**Input records**

▼▼▼

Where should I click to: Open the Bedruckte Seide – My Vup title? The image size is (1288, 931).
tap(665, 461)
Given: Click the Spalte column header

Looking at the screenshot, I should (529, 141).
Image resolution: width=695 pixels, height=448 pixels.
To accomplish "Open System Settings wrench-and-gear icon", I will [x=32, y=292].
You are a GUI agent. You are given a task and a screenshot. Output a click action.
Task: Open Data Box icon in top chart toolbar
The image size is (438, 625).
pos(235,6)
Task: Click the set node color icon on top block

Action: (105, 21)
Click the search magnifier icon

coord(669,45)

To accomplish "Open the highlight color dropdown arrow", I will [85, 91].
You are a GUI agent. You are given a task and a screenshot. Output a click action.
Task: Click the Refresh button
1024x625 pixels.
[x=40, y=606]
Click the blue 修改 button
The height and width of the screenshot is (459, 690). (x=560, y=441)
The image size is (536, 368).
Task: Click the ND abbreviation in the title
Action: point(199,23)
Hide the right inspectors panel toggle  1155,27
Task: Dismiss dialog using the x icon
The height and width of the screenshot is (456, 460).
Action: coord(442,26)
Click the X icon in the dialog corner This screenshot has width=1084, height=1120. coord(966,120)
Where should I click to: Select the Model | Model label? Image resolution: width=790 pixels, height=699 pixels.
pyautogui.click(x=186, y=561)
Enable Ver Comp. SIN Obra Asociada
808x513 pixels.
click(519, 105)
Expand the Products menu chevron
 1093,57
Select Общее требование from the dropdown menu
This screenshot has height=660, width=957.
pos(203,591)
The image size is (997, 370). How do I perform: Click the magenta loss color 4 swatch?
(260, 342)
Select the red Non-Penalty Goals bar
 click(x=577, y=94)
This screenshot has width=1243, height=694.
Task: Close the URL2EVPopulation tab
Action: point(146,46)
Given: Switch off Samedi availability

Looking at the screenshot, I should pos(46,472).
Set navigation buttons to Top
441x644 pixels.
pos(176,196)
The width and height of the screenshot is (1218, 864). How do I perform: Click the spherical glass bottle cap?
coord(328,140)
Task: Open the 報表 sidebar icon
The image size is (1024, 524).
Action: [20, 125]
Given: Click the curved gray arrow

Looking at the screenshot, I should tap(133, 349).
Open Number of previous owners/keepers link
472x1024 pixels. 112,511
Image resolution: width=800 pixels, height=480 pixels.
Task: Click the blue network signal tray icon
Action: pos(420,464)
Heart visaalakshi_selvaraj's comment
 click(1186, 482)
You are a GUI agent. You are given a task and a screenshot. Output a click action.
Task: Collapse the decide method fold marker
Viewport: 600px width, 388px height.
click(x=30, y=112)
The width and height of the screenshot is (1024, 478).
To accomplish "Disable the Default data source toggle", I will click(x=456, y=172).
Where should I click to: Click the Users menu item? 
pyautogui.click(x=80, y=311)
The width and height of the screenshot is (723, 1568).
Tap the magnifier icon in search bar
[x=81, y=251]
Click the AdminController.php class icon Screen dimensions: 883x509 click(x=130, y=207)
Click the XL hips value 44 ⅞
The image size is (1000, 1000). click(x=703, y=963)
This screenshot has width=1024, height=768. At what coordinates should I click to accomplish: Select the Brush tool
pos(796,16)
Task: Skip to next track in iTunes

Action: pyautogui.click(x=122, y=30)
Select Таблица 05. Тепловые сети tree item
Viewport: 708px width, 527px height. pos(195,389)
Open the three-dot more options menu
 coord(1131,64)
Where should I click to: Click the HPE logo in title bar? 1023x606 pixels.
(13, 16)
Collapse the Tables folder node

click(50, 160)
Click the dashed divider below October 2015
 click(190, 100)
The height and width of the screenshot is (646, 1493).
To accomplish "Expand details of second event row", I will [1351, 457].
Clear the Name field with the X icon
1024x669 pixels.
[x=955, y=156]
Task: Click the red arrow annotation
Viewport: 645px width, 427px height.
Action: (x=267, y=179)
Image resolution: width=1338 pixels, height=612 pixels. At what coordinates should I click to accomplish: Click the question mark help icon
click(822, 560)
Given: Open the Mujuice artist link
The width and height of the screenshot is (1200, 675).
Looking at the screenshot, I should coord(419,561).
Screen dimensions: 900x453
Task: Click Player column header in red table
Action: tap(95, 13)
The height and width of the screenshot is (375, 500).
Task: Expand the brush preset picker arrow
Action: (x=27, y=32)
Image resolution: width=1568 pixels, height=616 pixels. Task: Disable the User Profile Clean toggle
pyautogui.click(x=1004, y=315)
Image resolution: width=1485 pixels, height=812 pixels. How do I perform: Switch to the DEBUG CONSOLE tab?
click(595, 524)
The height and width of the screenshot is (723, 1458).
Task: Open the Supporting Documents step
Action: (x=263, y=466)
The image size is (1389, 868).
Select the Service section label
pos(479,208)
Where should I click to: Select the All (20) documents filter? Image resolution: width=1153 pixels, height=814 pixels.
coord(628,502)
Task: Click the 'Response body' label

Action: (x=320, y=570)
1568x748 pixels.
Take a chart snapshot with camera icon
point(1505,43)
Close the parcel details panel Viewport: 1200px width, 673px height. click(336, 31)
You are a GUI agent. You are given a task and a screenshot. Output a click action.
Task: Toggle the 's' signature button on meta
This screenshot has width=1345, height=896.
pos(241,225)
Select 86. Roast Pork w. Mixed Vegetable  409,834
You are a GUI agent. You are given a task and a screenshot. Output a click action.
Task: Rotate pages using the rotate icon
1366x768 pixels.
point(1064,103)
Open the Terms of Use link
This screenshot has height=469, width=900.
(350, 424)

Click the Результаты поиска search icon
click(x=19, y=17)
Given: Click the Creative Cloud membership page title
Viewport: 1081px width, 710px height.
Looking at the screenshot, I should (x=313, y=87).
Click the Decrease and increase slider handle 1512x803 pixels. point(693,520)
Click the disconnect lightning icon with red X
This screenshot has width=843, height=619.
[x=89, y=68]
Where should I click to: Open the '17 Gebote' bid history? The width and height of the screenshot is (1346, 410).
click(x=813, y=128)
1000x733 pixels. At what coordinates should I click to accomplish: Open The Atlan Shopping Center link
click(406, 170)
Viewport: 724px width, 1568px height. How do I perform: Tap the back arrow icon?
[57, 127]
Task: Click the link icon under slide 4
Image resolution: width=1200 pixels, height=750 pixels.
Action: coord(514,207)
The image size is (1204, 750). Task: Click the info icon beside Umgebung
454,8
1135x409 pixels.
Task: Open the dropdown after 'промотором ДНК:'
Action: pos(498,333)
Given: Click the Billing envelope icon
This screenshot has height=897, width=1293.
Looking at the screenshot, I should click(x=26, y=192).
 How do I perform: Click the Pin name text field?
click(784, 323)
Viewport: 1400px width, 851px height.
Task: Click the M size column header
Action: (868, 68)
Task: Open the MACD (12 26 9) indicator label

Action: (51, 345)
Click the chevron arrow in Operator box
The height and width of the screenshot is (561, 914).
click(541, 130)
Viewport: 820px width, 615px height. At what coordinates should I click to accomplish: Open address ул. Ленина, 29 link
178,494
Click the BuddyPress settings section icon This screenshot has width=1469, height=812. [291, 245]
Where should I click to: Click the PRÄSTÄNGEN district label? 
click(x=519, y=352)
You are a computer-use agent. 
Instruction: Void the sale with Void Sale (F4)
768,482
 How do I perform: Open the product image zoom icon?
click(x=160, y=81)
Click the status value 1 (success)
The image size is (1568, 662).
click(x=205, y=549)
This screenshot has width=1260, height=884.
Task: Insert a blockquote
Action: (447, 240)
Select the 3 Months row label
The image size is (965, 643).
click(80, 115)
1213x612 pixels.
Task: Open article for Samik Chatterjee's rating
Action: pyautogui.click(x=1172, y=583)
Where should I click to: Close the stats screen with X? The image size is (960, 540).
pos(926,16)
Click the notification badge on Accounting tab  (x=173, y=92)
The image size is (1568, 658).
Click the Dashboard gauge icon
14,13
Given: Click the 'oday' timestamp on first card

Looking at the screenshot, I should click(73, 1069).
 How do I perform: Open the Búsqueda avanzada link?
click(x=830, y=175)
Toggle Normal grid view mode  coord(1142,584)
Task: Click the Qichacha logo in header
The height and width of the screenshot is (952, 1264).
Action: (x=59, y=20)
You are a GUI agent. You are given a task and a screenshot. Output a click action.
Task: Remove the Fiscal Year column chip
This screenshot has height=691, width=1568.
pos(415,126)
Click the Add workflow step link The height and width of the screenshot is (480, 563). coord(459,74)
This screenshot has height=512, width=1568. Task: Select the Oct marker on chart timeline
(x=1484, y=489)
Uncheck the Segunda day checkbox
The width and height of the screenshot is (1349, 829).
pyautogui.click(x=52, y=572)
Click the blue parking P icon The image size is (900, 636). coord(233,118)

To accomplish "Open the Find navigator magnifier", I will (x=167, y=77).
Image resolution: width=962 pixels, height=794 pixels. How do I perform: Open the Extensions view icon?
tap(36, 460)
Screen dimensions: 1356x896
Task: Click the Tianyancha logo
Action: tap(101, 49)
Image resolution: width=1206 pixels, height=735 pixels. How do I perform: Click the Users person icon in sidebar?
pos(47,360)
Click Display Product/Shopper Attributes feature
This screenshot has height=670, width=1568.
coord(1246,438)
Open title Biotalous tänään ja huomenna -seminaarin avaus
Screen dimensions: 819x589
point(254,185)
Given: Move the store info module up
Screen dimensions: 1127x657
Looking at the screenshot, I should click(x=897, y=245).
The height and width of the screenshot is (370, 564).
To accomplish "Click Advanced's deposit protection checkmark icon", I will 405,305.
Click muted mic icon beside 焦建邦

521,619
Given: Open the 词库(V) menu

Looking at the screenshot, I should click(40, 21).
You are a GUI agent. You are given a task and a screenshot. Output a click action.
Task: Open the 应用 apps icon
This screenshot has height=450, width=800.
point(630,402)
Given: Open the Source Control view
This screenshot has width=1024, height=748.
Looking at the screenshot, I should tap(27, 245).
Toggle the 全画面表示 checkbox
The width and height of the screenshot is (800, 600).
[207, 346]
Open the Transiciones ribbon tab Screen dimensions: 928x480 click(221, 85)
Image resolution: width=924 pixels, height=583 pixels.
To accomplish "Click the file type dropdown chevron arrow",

▲▲▲

From the beginning of the listing above down to the line with "Image resolution: width=695", every line should be restated exactly.

Where should I click to: Open the Bedruckte Seide – My Vup title? The image size is (1288, 931).
tap(665, 461)
Given: Click the Spalte column header

Looking at the screenshot, I should (529, 141).
Image resolution: width=695 pixels, height=448 pixels.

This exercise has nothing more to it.